Le opere

Sculture

L’idea di partire dall’antica radice per estrarne nuove forme vitali nasce dalla mia storia famigliare: mio padre negli ultimi anni della sua vita realizzò numerose sculture lavorando le radici. Posso dire di aver ripreso una storia. Aver continuato questa passione paterna mi ha consentito di scoprire un materiale meraviglioso: il legno. Lavorando le radici è nato, per il legno, un amore profondo.
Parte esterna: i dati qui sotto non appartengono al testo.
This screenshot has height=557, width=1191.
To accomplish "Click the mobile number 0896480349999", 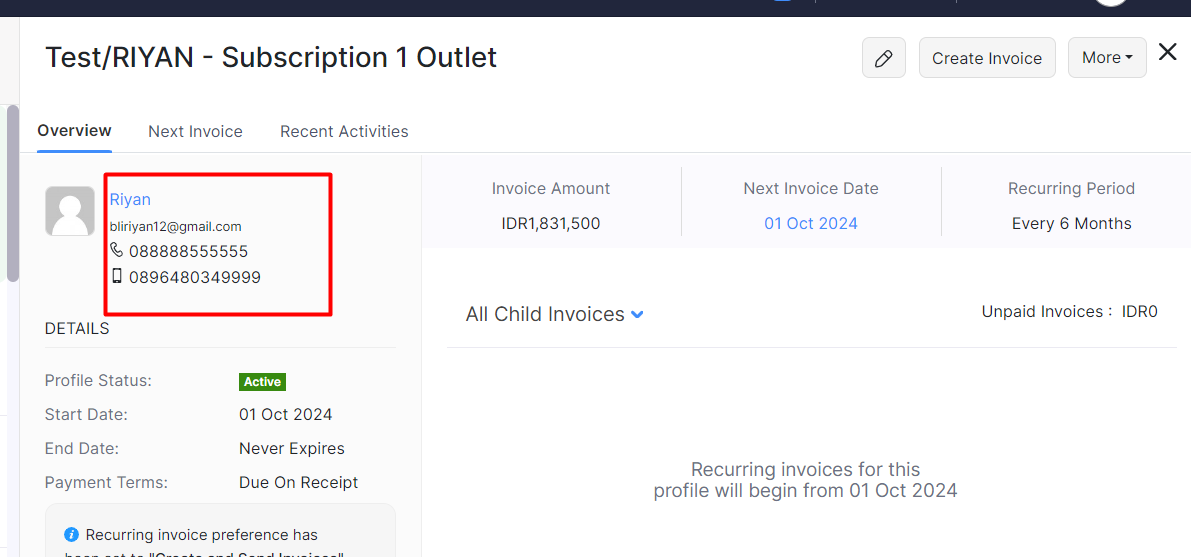I will pos(194,277).
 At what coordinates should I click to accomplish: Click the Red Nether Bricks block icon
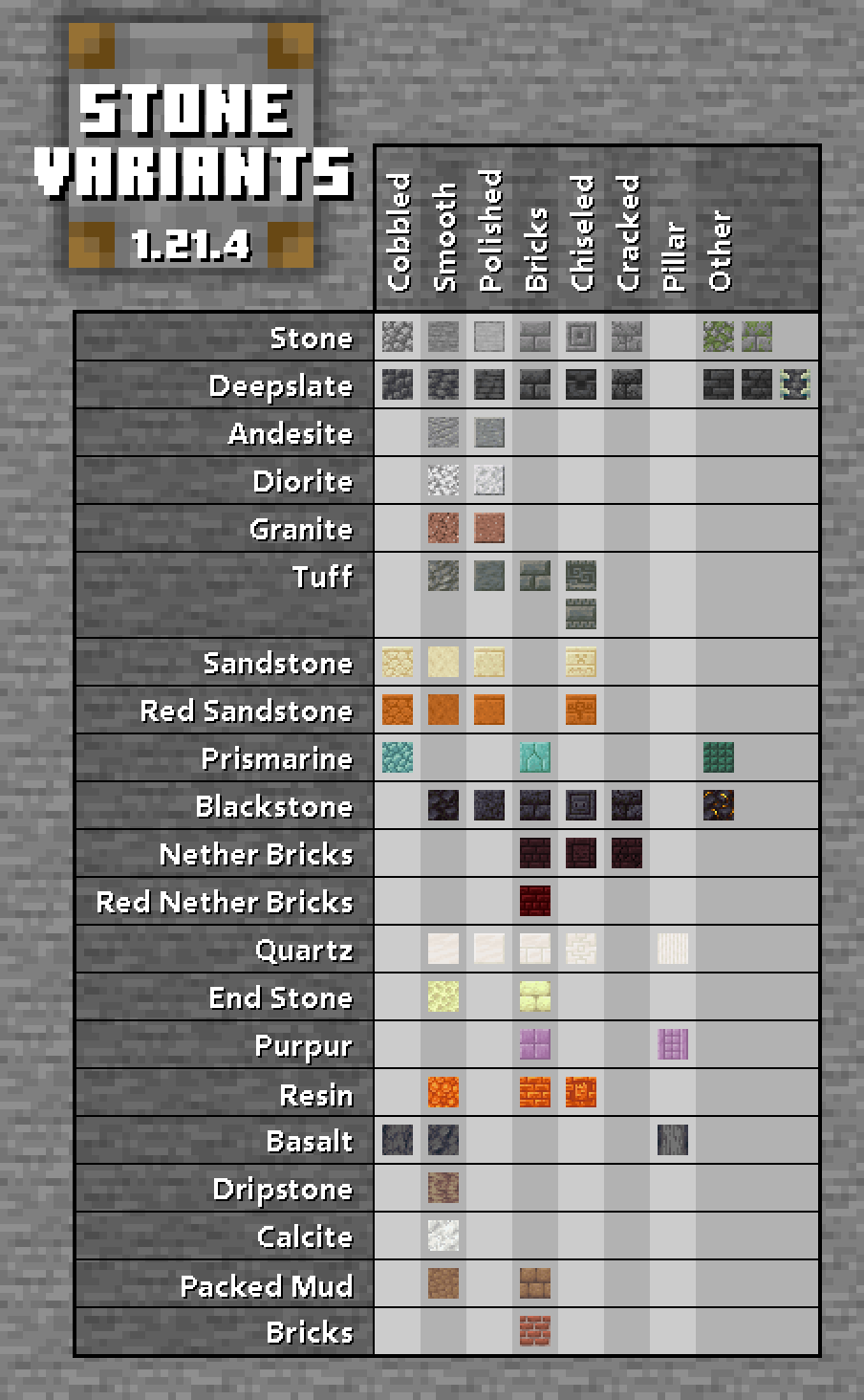(x=535, y=901)
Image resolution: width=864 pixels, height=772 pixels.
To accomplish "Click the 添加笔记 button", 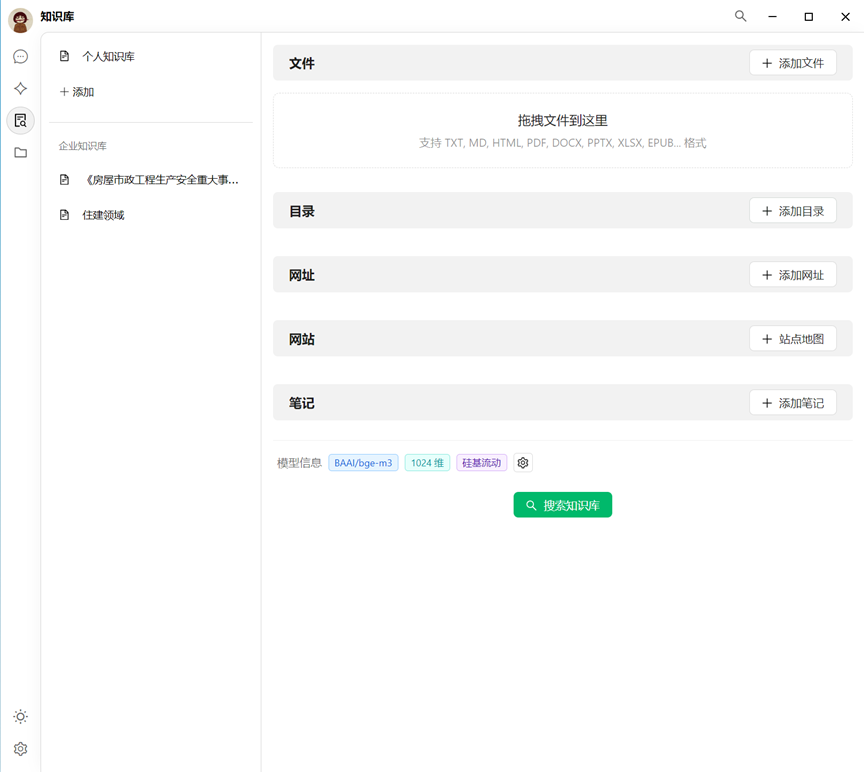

Emozionanti, poi, sono le forme che emergono via via che pulisci, elimini, togli: la radice, lentamente, ti propone la sua storia, nascosta e sconosciuta. In questo agire “a togliere” e nel “modellare” resta la scelta di dove fermarsi… e qui, la conclusione giunge nel momento in cui la “nuova” radice, così emersa, così modellata, mi trasmette l’emozione più forte, più convincente. Poi, dopo l’iniziale fatica dell’estrazione e il lavoro per fare emergere l’essenza dell’antica radice, vengono, altrettanto importanti, la scelta cromatica e la tecnica di conservazione.

Frammenti su tela

Frammenti provenienti da tutto il mondo, raccolti sulle spiagge, sulle rive dei fiumi, nei boschi o, semplicemente, sul sentiero di un prato, in alcuni casi già parzialmente “lavorati” dall’acqua o dal tempo. Si raccoglie cosi un “pezzo” che racconta una storia misteriosa. Pezzi di una radice, di un tronco, di un ramo o, a volte, reduci da una prima lavorazione prodotta dal tempo. Frammenti destinati ad un lento macero che, come per le radici, vengono riportati in vita e iniziano una nuova storia. Frammenti che dal libero vagare nell’acqua o spinti dai movimenti della natura vengono rivitalizzati, modellati nel loro volume, esaltati nella loro cromaticità naturale. Per poi, essere “incastonati” su tela, in un una sorta di quadro “dimensionale”, dove il volume accompagna la cromaticità del legno e della tela, narrando così una parte della storia che il frammento porta con se. Dando così in aggiunta al valore artistico un valore di sostenibilità.